(begin)

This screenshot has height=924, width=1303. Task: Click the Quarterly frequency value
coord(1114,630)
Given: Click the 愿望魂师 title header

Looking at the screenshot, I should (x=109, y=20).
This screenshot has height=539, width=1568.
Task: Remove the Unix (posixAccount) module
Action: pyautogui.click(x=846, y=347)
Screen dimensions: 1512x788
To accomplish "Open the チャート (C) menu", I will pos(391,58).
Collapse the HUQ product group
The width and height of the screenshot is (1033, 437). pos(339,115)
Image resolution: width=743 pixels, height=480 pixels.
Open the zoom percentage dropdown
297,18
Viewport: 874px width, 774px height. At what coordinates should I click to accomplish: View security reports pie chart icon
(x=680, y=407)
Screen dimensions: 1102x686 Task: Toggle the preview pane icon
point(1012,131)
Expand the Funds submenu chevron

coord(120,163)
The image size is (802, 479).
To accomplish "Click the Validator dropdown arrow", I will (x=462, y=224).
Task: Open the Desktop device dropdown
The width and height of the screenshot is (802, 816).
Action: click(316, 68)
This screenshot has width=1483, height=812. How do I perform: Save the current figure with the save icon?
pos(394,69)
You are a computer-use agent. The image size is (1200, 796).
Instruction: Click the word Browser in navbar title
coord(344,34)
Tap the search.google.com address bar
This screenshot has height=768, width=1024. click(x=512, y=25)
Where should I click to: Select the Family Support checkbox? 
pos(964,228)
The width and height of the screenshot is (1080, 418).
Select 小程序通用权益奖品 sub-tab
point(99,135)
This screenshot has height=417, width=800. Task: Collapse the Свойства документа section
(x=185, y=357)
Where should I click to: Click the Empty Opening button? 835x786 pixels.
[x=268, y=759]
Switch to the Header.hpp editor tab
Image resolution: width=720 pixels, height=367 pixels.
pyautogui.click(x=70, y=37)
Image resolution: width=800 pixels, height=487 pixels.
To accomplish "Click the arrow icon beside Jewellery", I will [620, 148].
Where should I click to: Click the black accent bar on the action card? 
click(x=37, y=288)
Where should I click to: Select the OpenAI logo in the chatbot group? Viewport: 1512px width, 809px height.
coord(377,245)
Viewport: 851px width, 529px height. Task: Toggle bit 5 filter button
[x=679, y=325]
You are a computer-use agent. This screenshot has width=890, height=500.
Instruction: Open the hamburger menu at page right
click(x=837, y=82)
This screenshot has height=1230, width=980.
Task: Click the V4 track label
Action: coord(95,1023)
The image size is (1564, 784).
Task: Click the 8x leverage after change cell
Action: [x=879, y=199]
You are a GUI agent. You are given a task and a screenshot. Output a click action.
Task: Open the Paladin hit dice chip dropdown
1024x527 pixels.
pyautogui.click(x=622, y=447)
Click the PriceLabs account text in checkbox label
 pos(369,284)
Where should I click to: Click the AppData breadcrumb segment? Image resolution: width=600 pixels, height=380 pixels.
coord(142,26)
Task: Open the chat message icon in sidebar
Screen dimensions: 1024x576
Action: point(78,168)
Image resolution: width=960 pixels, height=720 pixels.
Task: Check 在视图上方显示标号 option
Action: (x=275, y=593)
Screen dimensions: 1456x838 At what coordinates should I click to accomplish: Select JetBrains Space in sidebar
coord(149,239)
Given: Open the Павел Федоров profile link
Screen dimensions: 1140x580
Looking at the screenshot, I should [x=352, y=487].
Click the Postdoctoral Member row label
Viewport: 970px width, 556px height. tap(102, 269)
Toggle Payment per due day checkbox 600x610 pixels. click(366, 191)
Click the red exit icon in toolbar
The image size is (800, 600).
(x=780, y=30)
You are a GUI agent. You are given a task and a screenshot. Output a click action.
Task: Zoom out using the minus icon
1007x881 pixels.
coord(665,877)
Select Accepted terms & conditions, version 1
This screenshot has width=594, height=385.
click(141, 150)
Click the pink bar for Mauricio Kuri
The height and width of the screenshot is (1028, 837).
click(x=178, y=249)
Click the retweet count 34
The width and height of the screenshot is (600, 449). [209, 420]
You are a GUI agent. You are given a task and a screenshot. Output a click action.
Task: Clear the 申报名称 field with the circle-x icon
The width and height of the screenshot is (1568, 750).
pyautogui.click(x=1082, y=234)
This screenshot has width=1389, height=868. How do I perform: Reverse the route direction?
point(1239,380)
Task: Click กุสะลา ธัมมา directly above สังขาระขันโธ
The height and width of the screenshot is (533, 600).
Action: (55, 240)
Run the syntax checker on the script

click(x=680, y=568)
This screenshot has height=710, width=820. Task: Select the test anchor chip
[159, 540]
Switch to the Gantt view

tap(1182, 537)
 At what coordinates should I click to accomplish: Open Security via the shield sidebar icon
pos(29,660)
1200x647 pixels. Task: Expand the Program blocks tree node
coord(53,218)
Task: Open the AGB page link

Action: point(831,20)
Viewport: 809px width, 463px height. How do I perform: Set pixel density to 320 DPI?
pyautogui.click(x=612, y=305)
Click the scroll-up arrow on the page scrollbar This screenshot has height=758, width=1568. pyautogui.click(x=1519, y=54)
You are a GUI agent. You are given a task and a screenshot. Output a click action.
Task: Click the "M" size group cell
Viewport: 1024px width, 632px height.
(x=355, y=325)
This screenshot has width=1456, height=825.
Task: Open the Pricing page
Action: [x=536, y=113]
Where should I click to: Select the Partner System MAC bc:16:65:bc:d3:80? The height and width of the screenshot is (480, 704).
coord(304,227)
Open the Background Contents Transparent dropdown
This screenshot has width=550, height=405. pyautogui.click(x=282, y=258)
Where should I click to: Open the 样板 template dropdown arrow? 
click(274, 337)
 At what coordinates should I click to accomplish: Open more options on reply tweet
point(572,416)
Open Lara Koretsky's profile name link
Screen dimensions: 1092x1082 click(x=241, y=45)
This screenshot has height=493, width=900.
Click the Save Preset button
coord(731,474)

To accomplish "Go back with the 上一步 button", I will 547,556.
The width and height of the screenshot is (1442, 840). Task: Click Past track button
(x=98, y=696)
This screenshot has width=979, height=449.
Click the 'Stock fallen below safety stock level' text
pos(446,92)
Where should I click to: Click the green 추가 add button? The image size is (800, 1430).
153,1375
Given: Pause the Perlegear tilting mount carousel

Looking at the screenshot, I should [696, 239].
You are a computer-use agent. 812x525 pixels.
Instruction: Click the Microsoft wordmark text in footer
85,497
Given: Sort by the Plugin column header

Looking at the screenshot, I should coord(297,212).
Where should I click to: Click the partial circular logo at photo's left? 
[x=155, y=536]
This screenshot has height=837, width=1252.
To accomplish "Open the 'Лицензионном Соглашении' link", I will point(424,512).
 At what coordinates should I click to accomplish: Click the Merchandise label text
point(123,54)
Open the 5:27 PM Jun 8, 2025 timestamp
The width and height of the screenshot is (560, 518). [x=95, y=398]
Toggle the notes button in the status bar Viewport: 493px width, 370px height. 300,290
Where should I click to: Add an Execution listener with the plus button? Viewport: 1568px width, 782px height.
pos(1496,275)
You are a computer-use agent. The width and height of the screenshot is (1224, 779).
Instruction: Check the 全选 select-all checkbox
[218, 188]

(end)

● TASK STATEMENT:
Copy out all of the records above word for word, every line in its original order.

● OUTPUT OF THE TASK:
This screenshot has height=924, width=1303. Task: Click the Quarterly frequency value
coord(1114,630)
Given: Click the 愿望魂师 title header

Looking at the screenshot, I should (x=109, y=20).
This screenshot has height=539, width=1568.
Task: Remove the Unix (posixAccount) module
Action: pyautogui.click(x=846, y=347)
Screen dimensions: 1512x788
To accomplish "Open the チャート (C) menu", I will pos(391,58).
Collapse the HUQ product group
The width and height of the screenshot is (1033, 437). pos(339,115)
Image resolution: width=743 pixels, height=480 pixels.
Open the zoom percentage dropdown
297,18
Viewport: 874px width, 774px height. At what coordinates should I click to accomplish: View security reports pie chart icon
(x=680, y=407)
Screen dimensions: 1102x686 Task: Toggle the preview pane icon
point(1012,131)
Expand the Funds submenu chevron

coord(120,163)
The image size is (802, 479).
To accomplish "Click the Validator dropdown arrow", I will (x=462, y=224).
Task: Open the Desktop device dropdown
The width and height of the screenshot is (802, 816).
Action: click(316, 68)
This screenshot has width=1483, height=812. How do I perform: Save the current figure with the save icon?
pos(394,69)
You are a computer-use agent. The image size is (1200, 796).
Instruction: Click the word Browser in navbar title
coord(344,34)
Tap the search.google.com address bar
This screenshot has height=768, width=1024. click(x=512, y=25)
Where should I click to: Select the Family Support checkbox? 
pos(964,228)
The width and height of the screenshot is (1080, 418).
Select 小程序通用权益奖品 sub-tab
point(99,135)
This screenshot has height=417, width=800. Task: Collapse the Свойства документа section
(x=185, y=357)
Where should I click to: Click the Empty Opening button? 835x786 pixels.
[x=268, y=759]
Switch to the Header.hpp editor tab
Image resolution: width=720 pixels, height=367 pixels.
pyautogui.click(x=70, y=37)
Image resolution: width=800 pixels, height=487 pixels.
To accomplish "Click the arrow icon beside Jewellery", I will [620, 148].
Where should I click to: Click the black accent bar on the action card? 
click(x=37, y=288)
Where should I click to: Select the OpenAI logo in the chatbot group? Viewport: 1512px width, 809px height.
coord(377,245)
Viewport: 851px width, 529px height. Task: Toggle bit 5 filter button
[x=679, y=325]
You are a computer-use agent. This screenshot has width=890, height=500.
Instruction: Open the hamburger menu at page right
click(x=837, y=82)
This screenshot has height=1230, width=980.
Task: Click the V4 track label
Action: coord(95,1023)
The image size is (1564, 784).
Task: Click the 8x leverage after change cell
Action: [x=879, y=199]
You are a GUI agent. You are given a task and a screenshot. Output a click action.
Task: Open the Paladin hit dice chip dropdown
1024x527 pixels.
pyautogui.click(x=622, y=447)
Click the PriceLabs account text in checkbox label
 pos(369,284)
Where should I click to: Click the AppData breadcrumb segment? Image resolution: width=600 pixels, height=380 pixels.
coord(142,26)
Task: Open the chat message icon in sidebar
Screen dimensions: 1024x576
Action: point(78,168)
Image resolution: width=960 pixels, height=720 pixels.
Task: Check 在视图上方显示标号 option
Action: (x=275, y=593)
Screen dimensions: 1456x838 At what coordinates should I click to accomplish: Select JetBrains Space in sidebar
coord(149,239)
Given: Open the Павел Федоров profile link
Screen dimensions: 1140x580
Looking at the screenshot, I should [x=352, y=487].
Click the Postdoctoral Member row label
Viewport: 970px width, 556px height. tap(102, 269)
Toggle Payment per due day checkbox 600x610 pixels. click(366, 191)
Click the red exit icon in toolbar
The image size is (800, 600).
(x=780, y=30)
You are a GUI agent. You are given a task and a screenshot. Output a click action.
Task: Zoom out using the minus icon
1007x881 pixels.
coord(665,877)
Select Accepted terms & conditions, version 1
This screenshot has width=594, height=385.
click(141, 150)
Click the pink bar for Mauricio Kuri
The height and width of the screenshot is (1028, 837).
click(x=178, y=249)
Click the retweet count 34
The width and height of the screenshot is (600, 449). [209, 420]
You are a GUI agent. You are given a task and a screenshot. Output a click action.
Task: Clear the 申报名称 field with the circle-x icon
The width and height of the screenshot is (1568, 750).
pyautogui.click(x=1082, y=234)
This screenshot has width=1389, height=868. How do I perform: Reverse the route direction?
point(1239,380)
Task: Click กุสะลา ธัมมา directly above สังขาระขันโธ
The height and width of the screenshot is (533, 600).
Action: (55, 240)
Run the syntax checker on the script

click(x=680, y=568)
This screenshot has height=710, width=820. Task: Select the test anchor chip
[159, 540]
Switch to the Gantt view

tap(1182, 537)
 At what coordinates should I click to accomplish: Open Security via the shield sidebar icon
pos(29,660)
1200x647 pixels. Task: Expand the Program blocks tree node
coord(53,218)
Task: Open the AGB page link

Action: point(831,20)
Viewport: 809px width, 463px height. How do I perform: Set pixel density to 320 DPI?
pyautogui.click(x=612, y=305)
Click the scroll-up arrow on the page scrollbar This screenshot has height=758, width=1568. pyautogui.click(x=1519, y=54)
You are a GUI agent. You are given a task and a screenshot. Output a click action.
Task: Click the "M" size group cell
Viewport: 1024px width, 632px height.
(x=355, y=325)
This screenshot has width=1456, height=825.
Task: Open the Pricing page
Action: [x=536, y=113]
Where should I click to: Select the Partner System MAC bc:16:65:bc:d3:80? The height and width of the screenshot is (480, 704).
coord(304,227)
Open the Background Contents Transparent dropdown
This screenshot has width=550, height=405. pyautogui.click(x=282, y=258)
Where should I click to: Open the 样板 template dropdown arrow? 
click(274, 337)
 At what coordinates should I click to accomplish: Open more options on reply tweet
point(572,416)
Open Lara Koretsky's profile name link
Screen dimensions: 1092x1082 click(x=241, y=45)
This screenshot has height=493, width=900.
Click the Save Preset button
coord(731,474)

To accomplish "Go back with the 上一步 button", I will 547,556.
The width and height of the screenshot is (1442, 840). Task: Click Past track button
(x=98, y=696)
This screenshot has width=979, height=449.
Click the 'Stock fallen below safety stock level' text
pos(446,92)
Where should I click to: Click the green 추가 add button? The image size is (800, 1430).
153,1375
Given: Pause the Perlegear tilting mount carousel

Looking at the screenshot, I should [696, 239].
You are a computer-use agent. 812x525 pixels.
Instruction: Click the Microsoft wordmark text in footer
85,497
Given: Sort by the Plugin column header

Looking at the screenshot, I should coord(297,212).
Where should I click to: Click the partial circular logo at photo's left? 
[x=155, y=536]
This screenshot has height=837, width=1252.
To accomplish "Open the 'Лицензионном Соглашении' link", I will point(424,512).
 At what coordinates should I click to accomplish: Click the Merchandise label text
point(123,54)
Open the 5:27 PM Jun 8, 2025 timestamp
The width and height of the screenshot is (560, 518). [x=95, y=398]
Toggle the notes button in the status bar Viewport: 493px width, 370px height. 300,290
Where should I click to: Add an Execution listener with the plus button? Viewport: 1568px width, 782px height.
pos(1496,275)
You are a computer-use agent. The width and height of the screenshot is (1224, 779).
Instruction: Check the 全选 select-all checkbox
[218, 188]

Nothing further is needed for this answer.